Monetary policy in India would continue to be vigilant and pro-active in the context of any accentuation of global uncertainties that pose threats to growth and stability in the domestic economy. The domestic outlook continues to be favourable and would dominate the dynamic setting of monetary policy in the period ahead.
It is important to design monetary policy such that it protects growth by contributing to the maintenance of stability. Accordingly, while the stance of monetary policy would continue to reinforce the emphasis on price stability and well-anchored inflation expectations and thereby sustain the growth momentum, contextually, financial stability may assume greater importance in the months to come.
Recent developments in financial markets in India and potential uncertainties in global markets warrant a higher priority for managing appropriate liquidity conditions in the policy hierarchy at the current juncture.
The Reserve Bank will continue with its policy of active demand management of liquidity through appropriate use of the CRR stipulations and open market operations (OMO) including the MSS and LAF, using all the policy instruments at its disposal flexibly, as and when the situation warrants.
Barring the emergence of any adverse and unexpected developments in various sectors of the economy and keeping in view the current assessment of the economy including the outlook for inflation, the overall stance of monetary policy in the period ahead will broadly continue to be:
1) To reinforce the emphasis on price stability and well-anchored inflation expectations while ensuring a monetary and interest rate environment that supports export and investment demand in the economy so as to enable continuation of the growth momentum.
2) To re-emphasise credit quality and orderly conditions in financial markets for securing macroeconomic and, in particular, financial stability while simultaneously pursuing greater credit penetration and financial inclusion.

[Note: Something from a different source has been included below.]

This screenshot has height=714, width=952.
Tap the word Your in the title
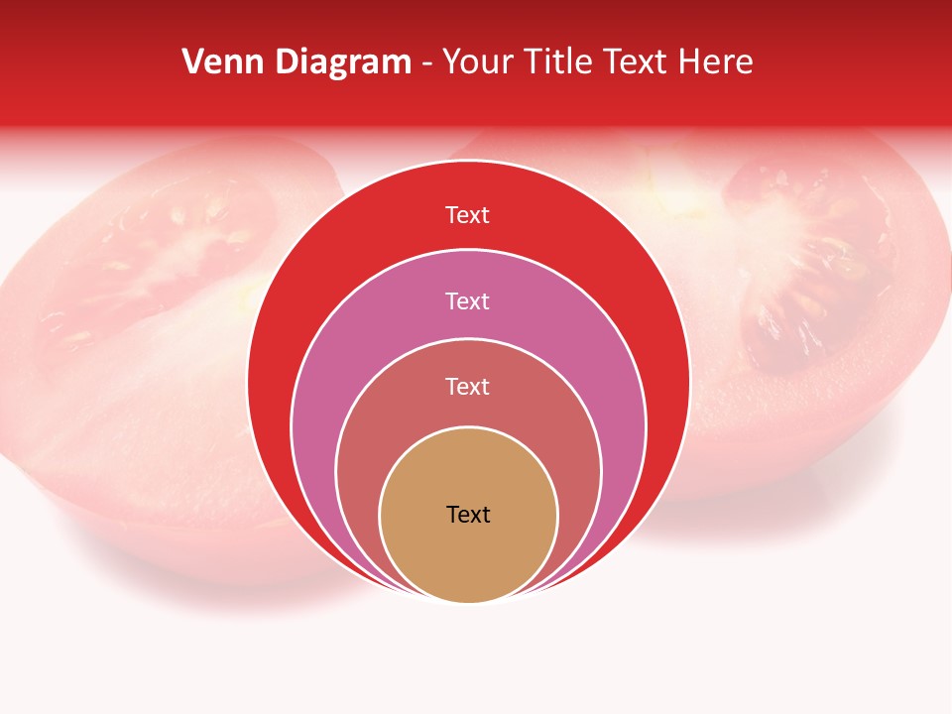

3) To respond swiftly with all possible measures as appropriate to the evolving global and domestic situation impinging on inflation expectations, financial stability and the growth momentum.
Bank Rate kept unchanged at 6.0 per cent.
Reverse Repo Rate and Repo Rate under LAF kept unchanged at 6.00 per cent and 7.75 per cent, respectively.
In view of the current macroeconomic and overall monetary and liquidity conditions, it has been decided to withdraw the ceiling of Rs. 3,000 crore on daily reverse repo under the LAF with effect from Monday, August 6, 2007. The Reserve Bank, however, retains the discretion to re-impose a ceiling as appropriate and has the flexibility to conduct repo/reverse repo auctions at a fixed rate or at variable rates as circumstances warrant.
The Reserve Bank retains the option to conduct overnight or longer term repo/reverse repo under the LAF depending on market conditions and other relevant factors. The Reserve Bank will continue to use this flexibility including the right to accept or reject tender(s) under the LAF, wholly or partially, if deemed fit, so as to make efficient use of the LAF in daily liquidity management.
The second LAF, which was introduced from November 28, 2005 and is conducted between 3.00 p.m. and 3.45 p.m. on a daily basis, is withdrawn with effect from Monday, August 6, 2007.
On a review of the current liquidity situation, it is considered desirable to increase the CRR by 50 basis points to 7.0 per cent with effect from the fortnight beginning August 4, 2007.
The Mid-Term Review of the Annual Policy Statement for the year 2007- 08 will be undertaken on October 30, 2007.